A decade of verse

In her poem "Miscegenation," from her Pulitzer Prize-winning book "Native Guard," U.S. poet laureate Natasha Trethewey says the state of Mississippi declared her the product of an illegal marriage. The daughter of a black mother and white father, Trethewey was born in 1966, a year before Mississippi struck down its anti-miscegenation laws: "They crossed the river into Cincinnati, a city whose name/begins with a sound like sin, the sound of wrong — mis in Mississippi." In 2012, Mississippi named Trethewey its state poet laureate.

If race relations are a common thread in Trethewey's five collections of poetry, so is the confluence of public history and personal memory, specifically involving her poet father.
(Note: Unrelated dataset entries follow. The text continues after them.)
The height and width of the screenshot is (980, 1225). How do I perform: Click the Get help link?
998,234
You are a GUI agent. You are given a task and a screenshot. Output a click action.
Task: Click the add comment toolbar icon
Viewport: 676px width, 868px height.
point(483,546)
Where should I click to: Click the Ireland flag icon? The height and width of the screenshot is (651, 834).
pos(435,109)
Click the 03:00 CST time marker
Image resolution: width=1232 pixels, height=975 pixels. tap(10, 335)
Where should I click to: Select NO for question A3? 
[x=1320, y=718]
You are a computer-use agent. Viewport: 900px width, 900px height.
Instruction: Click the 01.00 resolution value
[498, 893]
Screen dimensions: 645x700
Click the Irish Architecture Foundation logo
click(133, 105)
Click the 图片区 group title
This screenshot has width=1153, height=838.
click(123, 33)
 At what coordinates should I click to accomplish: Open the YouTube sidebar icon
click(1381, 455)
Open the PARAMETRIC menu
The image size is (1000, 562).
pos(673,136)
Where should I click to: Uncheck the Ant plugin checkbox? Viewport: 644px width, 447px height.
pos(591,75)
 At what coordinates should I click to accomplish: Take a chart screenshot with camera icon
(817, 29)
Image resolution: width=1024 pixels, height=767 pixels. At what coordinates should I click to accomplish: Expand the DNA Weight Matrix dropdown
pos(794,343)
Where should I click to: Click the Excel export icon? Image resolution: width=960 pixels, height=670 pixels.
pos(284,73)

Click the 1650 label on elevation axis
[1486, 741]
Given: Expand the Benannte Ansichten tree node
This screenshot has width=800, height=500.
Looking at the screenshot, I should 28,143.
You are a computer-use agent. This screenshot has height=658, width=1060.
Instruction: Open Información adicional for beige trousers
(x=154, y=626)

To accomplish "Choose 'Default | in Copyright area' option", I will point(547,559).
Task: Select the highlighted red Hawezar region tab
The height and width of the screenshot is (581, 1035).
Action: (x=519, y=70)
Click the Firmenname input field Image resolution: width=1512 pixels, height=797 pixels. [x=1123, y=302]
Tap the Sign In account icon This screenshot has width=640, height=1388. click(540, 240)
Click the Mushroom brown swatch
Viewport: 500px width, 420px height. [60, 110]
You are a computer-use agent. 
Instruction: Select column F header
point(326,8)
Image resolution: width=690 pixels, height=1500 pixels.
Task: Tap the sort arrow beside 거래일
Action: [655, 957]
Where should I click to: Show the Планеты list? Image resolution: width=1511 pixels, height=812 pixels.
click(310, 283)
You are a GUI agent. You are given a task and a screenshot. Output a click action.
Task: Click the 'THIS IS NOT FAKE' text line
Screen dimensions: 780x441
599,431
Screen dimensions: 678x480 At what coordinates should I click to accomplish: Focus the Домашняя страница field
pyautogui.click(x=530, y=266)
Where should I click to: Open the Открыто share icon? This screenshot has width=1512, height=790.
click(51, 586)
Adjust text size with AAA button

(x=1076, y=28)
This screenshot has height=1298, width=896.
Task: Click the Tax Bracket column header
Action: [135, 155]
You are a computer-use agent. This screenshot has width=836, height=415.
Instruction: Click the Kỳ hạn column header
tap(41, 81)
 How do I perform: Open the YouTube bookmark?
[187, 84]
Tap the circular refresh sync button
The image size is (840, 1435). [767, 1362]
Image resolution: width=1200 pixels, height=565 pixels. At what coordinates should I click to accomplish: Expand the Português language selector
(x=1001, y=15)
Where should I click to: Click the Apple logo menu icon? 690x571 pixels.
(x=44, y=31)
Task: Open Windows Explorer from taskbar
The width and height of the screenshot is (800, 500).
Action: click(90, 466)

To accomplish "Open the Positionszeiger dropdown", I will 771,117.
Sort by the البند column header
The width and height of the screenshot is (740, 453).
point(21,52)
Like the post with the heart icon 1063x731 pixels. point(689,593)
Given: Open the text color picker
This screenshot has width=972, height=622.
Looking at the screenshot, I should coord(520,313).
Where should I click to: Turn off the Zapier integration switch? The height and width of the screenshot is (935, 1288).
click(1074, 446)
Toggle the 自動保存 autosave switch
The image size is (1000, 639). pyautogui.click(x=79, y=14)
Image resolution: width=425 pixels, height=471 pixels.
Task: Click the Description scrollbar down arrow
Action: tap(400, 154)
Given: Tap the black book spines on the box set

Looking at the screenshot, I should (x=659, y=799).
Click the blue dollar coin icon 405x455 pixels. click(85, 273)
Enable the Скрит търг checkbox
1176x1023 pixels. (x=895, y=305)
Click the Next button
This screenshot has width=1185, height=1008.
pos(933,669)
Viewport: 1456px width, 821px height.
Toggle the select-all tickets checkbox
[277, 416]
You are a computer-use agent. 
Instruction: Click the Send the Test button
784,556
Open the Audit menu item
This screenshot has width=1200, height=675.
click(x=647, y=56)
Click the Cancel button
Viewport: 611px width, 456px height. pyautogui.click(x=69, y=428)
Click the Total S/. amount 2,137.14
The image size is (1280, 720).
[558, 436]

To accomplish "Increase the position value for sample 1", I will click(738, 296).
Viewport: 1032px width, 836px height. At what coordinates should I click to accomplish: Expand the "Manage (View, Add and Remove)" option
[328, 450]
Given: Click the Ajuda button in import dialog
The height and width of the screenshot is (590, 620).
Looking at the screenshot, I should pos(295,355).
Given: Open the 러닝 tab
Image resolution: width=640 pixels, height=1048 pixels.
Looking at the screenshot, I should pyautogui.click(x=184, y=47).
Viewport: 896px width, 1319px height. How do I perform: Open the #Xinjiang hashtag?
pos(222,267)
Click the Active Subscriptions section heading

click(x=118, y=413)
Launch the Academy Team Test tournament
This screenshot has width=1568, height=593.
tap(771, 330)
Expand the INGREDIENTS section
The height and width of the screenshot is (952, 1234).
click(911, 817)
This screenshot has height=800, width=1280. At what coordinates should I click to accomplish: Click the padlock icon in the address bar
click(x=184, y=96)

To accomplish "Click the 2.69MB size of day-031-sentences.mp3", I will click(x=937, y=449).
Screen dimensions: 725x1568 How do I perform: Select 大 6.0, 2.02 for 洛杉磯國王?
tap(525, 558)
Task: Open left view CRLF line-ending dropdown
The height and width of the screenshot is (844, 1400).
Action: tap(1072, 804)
She will touch on these themes during her appearances at the 10th annual Palm Beach Poetry Festival in Delray Beach, says Miles Coon, founder of the long-running event.

"I think of it as a great narrative arc, as opposed to irony, that she is now the state's designated poet laureate, that someone with tremendous talent and love of poetry can turn her humble beginnings into something big," Coon says.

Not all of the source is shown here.